Abstract Background Escalated PD-L1 expression is reported in many cancer types initiating an immune escape mechanism. This led to the development of checkpoint inhibitors against PD-1/PD-L1. However, the mechanisms underlying escalated production of PD-L1 in many cancers is not clear yet. Methods In this study, we studied PD-L1 mRNA expression levels in concert to JAK2 (V617F) mutation in a group of 72 MPN patients (38 PV and 33 of ET). Clinical and demographical characters were noted carefully. Results Confirmed MPN patients were screened for JAK2 (V617F) mutation by tetra-primer ARMS-PCR. We next quantified JAK2 (V617F) with ASO-PCR. The patients were also screened for BCR/ABL1 fusion gene transcripts to clarify Ph negative MPN status. The mRNA expression levels of PD-L1, STAT3/5 in all MPN patients were evaluated and it was identified that PD-L1, STAT3 but not STAT5 mRNA levels were significantly high in JAK2 (V617F) patients compared to JAK2 (WT) ones.

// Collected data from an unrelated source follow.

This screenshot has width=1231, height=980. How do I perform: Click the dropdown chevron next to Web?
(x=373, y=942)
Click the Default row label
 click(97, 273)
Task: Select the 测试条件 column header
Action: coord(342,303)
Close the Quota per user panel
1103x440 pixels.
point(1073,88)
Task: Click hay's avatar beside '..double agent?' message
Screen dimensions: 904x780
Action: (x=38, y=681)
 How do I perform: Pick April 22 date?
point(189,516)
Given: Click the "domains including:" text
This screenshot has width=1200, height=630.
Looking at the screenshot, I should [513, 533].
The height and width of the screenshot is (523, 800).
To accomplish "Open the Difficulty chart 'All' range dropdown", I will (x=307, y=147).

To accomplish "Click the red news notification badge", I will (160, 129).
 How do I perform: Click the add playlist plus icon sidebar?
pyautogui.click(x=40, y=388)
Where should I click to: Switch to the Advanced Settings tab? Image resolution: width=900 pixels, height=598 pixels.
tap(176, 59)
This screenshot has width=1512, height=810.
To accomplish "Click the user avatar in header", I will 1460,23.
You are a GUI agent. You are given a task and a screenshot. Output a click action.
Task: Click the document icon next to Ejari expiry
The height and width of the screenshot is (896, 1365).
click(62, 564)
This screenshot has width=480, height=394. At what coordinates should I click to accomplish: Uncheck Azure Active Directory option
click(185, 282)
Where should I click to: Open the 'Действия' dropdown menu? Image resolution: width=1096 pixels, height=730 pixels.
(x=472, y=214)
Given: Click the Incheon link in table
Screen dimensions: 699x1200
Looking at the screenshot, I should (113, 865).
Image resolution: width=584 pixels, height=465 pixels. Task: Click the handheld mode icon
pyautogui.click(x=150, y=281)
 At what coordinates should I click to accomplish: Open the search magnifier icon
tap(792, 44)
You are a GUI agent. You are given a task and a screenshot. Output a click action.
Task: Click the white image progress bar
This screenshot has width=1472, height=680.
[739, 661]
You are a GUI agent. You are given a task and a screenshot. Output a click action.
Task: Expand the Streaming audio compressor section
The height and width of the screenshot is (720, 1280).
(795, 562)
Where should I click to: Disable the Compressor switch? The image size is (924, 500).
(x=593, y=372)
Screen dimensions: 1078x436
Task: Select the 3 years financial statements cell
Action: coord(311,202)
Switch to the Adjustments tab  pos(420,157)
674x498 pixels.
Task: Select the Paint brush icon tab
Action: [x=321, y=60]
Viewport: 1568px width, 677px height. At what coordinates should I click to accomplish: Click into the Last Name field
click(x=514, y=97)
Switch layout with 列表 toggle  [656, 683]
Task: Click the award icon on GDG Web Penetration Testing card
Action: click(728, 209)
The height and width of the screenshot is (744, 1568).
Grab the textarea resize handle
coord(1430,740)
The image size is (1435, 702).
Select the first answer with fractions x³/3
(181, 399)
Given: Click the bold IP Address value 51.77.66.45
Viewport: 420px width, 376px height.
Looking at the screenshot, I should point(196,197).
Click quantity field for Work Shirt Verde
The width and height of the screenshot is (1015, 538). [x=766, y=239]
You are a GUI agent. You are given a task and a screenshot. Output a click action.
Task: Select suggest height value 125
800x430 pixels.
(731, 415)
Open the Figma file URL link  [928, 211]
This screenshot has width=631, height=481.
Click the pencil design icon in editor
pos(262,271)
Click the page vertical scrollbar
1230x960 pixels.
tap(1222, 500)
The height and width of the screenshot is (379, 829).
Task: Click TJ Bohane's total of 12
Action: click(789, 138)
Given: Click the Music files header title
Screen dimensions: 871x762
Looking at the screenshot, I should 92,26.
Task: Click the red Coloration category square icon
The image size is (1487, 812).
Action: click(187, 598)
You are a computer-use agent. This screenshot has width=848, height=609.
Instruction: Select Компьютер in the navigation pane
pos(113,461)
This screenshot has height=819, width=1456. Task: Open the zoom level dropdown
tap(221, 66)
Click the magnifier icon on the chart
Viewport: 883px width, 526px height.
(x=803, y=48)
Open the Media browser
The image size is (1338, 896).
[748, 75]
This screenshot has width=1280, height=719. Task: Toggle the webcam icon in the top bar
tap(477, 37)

It was also identified that PD-L1, STAT3/5 mRNA expression was upregulated in MPN patients with more JAK2 (V617F) percentage/allele burden than those MPN patients with less JAK2 (V617F) percentage/allele burden. Finally, we evaluated correlation of JAK2 (V617F) percentage with PD-L1, STAT3/5 mRNA expression levels and discovered that PD-L1 and STAT3 are in strong and direct correlation with JAK2 (V617F) burden while STAT5 was found to be moderately correlated. In addition, we identified strong coexpression of PD-L1 and STAT3 and as expected STAT5 moderately coexisted with PD-L1. Conclusion In summary,this study shows that increased PD-L1 expression accompanies JAK2 (V617F) mutation. The increased expression of PD-L1 may be caused by excessive activation of STAT3/5 which are regulators of PD-L1. The study finds that PD-L1 expression is mainly mediated by JAK2 (V617F) via STAT3 and thatSTAT5 only plays a minor role.The study supports the concept of using PD-L1/STAT3/5 axes as targets for developing checkpoint inhibitors.